* TRY IT *
Retrieve all lines below that have the string "ادارة".

================

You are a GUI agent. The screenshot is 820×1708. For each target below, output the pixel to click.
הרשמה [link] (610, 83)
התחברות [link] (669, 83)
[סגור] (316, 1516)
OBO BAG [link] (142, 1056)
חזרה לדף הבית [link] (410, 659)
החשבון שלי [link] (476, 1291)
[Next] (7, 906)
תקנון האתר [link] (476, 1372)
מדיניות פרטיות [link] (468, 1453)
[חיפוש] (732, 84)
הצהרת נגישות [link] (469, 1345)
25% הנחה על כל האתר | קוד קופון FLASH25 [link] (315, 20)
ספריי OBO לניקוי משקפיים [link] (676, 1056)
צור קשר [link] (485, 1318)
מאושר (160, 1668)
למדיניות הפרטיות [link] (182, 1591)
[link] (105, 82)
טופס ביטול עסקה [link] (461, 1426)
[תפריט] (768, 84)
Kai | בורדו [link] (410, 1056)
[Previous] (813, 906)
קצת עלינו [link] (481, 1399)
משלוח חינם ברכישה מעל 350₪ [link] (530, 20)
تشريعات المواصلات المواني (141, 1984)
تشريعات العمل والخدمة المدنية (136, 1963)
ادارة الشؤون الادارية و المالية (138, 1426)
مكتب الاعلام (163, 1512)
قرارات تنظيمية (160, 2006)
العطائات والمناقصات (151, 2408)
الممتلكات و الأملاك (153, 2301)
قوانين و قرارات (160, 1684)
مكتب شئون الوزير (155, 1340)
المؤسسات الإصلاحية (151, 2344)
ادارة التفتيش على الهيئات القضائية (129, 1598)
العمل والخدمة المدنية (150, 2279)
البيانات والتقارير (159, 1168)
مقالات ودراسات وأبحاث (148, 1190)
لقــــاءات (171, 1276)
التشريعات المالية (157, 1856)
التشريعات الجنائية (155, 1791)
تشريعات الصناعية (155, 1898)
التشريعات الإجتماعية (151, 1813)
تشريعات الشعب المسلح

================

* COMPLETED EXERCISE *
ادارة الشؤون الادارية و المالية (138, 1426)
ادارة التفتيش على الهيئات القضائية (129, 1598)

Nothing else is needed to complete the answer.